Every line that contains "label" must be located and copied from the data.

Records —
-=-=-
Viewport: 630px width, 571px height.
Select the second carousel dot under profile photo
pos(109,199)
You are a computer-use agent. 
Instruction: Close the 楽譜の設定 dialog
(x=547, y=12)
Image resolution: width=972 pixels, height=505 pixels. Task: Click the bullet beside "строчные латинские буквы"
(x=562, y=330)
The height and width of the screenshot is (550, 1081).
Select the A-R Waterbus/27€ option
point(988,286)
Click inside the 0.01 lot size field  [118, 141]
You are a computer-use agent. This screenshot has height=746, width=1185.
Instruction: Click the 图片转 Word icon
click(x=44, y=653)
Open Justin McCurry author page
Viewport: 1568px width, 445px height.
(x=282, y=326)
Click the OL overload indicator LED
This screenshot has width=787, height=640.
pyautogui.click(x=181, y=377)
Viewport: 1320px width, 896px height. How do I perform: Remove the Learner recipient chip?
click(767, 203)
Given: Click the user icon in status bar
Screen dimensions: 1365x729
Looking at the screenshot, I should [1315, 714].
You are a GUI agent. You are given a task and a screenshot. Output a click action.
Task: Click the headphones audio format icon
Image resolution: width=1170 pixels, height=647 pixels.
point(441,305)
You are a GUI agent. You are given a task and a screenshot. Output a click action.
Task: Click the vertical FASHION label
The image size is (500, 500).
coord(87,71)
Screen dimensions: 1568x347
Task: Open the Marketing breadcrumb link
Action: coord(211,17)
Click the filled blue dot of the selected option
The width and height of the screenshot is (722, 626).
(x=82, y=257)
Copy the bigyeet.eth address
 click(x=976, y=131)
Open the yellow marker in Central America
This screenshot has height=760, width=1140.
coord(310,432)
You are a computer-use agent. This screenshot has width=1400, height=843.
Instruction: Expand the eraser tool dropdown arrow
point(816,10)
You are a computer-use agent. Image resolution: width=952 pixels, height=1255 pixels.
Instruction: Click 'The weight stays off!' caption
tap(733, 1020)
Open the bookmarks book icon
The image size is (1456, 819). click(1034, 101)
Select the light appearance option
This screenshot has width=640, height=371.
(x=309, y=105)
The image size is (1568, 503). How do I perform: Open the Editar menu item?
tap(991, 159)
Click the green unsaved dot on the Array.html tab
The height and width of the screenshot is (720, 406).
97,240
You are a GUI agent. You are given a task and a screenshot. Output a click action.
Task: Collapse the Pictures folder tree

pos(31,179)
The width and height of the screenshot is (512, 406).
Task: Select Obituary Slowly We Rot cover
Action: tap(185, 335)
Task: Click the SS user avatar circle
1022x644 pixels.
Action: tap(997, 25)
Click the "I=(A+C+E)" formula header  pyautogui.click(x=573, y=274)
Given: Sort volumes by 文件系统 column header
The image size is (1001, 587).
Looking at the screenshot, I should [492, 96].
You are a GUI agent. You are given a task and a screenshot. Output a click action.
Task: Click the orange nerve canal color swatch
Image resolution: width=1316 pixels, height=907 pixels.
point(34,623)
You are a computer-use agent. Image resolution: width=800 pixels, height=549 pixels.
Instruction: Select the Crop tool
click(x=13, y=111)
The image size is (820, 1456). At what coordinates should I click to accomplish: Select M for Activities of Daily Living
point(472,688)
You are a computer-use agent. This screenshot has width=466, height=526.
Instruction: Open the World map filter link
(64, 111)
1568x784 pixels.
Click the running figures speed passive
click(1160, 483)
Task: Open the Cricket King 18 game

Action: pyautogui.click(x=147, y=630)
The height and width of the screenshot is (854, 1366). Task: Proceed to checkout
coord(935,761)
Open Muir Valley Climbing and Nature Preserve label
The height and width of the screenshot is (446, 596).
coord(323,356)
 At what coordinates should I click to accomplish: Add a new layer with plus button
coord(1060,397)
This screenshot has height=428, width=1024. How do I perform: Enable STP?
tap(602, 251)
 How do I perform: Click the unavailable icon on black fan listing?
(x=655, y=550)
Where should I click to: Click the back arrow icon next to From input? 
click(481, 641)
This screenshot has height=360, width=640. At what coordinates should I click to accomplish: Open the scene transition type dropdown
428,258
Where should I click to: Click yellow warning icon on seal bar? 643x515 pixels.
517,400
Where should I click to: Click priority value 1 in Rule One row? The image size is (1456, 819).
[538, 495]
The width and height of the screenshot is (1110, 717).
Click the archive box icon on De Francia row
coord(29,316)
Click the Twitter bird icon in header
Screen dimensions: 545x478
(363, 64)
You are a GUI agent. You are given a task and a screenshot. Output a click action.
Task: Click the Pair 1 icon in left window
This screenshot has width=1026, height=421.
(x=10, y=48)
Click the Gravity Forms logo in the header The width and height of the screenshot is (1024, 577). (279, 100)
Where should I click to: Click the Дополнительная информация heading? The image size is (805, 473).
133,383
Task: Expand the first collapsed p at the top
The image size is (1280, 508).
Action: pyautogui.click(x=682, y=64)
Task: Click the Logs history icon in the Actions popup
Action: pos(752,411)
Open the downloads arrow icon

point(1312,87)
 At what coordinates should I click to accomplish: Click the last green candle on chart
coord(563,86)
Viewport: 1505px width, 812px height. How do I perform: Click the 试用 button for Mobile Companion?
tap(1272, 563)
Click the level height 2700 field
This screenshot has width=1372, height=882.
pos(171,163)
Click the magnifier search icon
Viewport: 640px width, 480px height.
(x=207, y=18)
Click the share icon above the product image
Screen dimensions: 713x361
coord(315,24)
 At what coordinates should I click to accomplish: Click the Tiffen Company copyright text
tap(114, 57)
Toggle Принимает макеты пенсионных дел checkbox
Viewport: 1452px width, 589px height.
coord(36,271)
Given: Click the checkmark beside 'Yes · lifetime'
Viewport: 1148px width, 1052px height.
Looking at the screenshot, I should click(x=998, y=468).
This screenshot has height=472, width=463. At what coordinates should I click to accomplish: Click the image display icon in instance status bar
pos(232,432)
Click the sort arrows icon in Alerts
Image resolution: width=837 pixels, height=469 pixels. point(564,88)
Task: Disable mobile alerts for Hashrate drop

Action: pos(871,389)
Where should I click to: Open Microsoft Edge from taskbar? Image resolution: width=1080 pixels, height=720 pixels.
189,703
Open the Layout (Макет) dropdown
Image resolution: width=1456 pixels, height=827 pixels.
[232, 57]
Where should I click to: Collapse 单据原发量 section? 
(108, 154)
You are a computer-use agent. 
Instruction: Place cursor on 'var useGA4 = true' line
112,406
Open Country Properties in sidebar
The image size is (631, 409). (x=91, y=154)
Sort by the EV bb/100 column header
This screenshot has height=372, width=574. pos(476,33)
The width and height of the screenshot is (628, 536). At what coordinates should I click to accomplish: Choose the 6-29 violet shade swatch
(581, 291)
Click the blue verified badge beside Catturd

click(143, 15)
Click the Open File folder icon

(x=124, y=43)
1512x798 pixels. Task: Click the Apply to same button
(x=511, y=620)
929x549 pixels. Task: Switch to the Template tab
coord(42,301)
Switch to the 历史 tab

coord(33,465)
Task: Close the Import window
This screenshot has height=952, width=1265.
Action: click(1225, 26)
-=-=-
Written solution —
Task: Click the vertical FASHION label
Open Muir Valley Climbing and Nature Preserve label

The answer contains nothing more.